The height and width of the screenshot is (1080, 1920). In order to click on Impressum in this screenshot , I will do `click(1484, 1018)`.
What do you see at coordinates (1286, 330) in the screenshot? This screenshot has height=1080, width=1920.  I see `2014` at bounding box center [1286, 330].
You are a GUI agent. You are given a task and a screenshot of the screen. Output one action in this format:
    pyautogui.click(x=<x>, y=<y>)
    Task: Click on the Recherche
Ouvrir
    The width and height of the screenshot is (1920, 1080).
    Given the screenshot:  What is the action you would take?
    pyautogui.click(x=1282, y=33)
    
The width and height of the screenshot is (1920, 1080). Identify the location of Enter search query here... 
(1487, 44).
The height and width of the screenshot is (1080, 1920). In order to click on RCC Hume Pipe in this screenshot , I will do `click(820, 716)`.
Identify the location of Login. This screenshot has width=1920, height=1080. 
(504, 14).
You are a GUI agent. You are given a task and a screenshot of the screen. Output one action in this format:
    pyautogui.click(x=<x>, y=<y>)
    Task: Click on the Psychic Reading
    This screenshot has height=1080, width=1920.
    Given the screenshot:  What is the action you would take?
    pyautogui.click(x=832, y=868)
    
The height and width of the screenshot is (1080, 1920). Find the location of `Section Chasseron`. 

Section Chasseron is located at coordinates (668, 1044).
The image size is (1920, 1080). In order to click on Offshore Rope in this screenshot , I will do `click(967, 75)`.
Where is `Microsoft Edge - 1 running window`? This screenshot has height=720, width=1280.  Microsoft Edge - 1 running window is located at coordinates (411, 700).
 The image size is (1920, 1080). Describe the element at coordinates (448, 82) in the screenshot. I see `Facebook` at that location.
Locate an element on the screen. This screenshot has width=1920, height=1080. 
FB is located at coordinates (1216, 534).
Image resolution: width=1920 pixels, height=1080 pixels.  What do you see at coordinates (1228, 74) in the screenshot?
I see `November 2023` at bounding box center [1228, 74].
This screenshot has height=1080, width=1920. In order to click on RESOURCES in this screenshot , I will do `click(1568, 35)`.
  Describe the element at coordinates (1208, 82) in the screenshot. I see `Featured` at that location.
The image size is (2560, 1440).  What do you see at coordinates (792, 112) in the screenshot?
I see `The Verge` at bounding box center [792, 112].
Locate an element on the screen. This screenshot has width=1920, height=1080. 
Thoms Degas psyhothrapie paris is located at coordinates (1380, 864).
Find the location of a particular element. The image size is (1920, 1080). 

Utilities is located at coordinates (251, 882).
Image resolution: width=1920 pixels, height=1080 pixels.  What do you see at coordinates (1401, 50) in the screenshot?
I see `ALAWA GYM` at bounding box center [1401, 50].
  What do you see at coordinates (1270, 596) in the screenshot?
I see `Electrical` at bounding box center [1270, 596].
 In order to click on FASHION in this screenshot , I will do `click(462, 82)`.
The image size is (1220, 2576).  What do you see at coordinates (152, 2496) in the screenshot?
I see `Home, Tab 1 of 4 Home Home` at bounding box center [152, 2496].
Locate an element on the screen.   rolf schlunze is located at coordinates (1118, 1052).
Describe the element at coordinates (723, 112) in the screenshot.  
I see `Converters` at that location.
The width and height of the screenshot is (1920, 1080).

- - -

● Goal
Can you format every line of the records above as a JSON list of strings, one string per line, with blank lines left out?

● Right answer
[
  "The height and width of the screenshot is (1080, 1920). In order to click on Impressum in this screenshot , I will do `click(1484, 1018)`.",
  "What do you see at coordinates (1286, 330) in the screenshot? This screenshot has height=1080, width=1920.  I see `2014` at bounding box center [1286, 330].",
  "You are a GUI agent. You are given a task and a screenshot of the screen. Output one action in this format:",
  "    pyautogui.click(x=<x>, y=<y>)",
  "    Task: Click on the Recherche",
  "Ouvrir",
  "    The width and height of the screenshot is (1920, 1080).",
  "    Given the screenshot:  What is the action you would take?",
  "    pyautogui.click(x=1282, y=33)",
  "The width and height of the screenshot is (1920, 1080). Identify the location of Enter search query here... ",
  "(1487, 44).",
  "The height and width of the screenshot is (1080, 1920). In order to click on RCC Hume Pipe in this screenshot , I will do `click(820, 716)`.",
  "Identify the location of Login. This screenshot has width=1920, height=1080. ",
  "(504, 14).",
  "You are a GUI agent. You are given a task and a screenshot of the screen. Output one action in this format:",
  "    pyautogui.click(x=<x>, y=<y>)",
  "    Task: Click on the Psychic Reading",
  "    This screenshot has height=1080, width=1920.",
  "    Given the screenshot:  What is the action you would take?",
  "    pyautogui.click(x=832, y=868)",
  "The height and width of the screenshot is (1080, 1920). Find the location of `Section Chasseron`. ",
  "Section Chasseron is located at coordinates (668, 1044).",
  "The image size is (1920, 1080). In order to click on Offshore Rope in this screenshot , I will do `click(967, 75)`.",
  "Where is `Microsoft Edge - 1 running window`? This screenshot has height=720, width=1280.  Microsoft Edge - 1 running window is located at coordinates (411, 700).",
  " The image size is (1920, 1080). Describe the element at coordinates (448, 82) in the screenshot. I see `Facebook` at that location.",
  "Locate an element on the screen. This screenshot has width=1920, height=1080. ",
  "FB is located at coordinates (1216, 534).",
  "Image resolution: width=1920 pixels, height=1080 pixels.  What do you see at coordinates (1228, 74) in the screenshot?",
  "I see `November 2023` at bounding box center [1228, 74].",
  "This screenshot has height=1080, width=1920. In order to click on RESOURCES in this screenshot , I will do `click(1568, 35)`.",
  "  Describe the element at coordinates (1208, 82) in the screenshot. I see `Featured` at that location.",
  "The image size is (2560, 1440).  What do you see at coordinates (792, 112) in the screenshot?",
  "I see `The Verge` at bounding box center [792, 112].",
  "Locate an element on the screen. This screenshot has width=1920, height=1080. ",
  "Thoms Degas psyhothrapie paris is located at coordinates (1380, 864).",
  "Find the location of a particular element. The image size is (1920, 1080). ",
  "Utilities is located at coordinates (251, 882).",
  "Image resolution: width=1920 pixels, height=1080 pixels.  What do you see at coordinates (1401, 50) in the screenshot?",
  "I see `ALAWA GYM` at bounding box center [1401, 50].",
  "  What do you see at coordinates (1270, 596) in the screenshot?",
  "I see `Electrical` at bounding box center [1270, 596].",
  " In order to click on FASHION in this screenshot , I will do `click(462, 82)`.",
  "The image size is (1220, 2576).  What do you see at coordinates (152, 2496) in the screenshot?",
  "I see `Home, Tab 1 of 4 Home Home` at bounding box center [152, 2496].",
  "Locate an element on the screen.   rolf schlunze is located at coordinates (1118, 1052).",
  "Describe the element at coordinates (723, 112) in the screenshot.  ",
  "I see `Converters` at that location.",
  "The width and height of the screenshot is (1920, 1080)."
]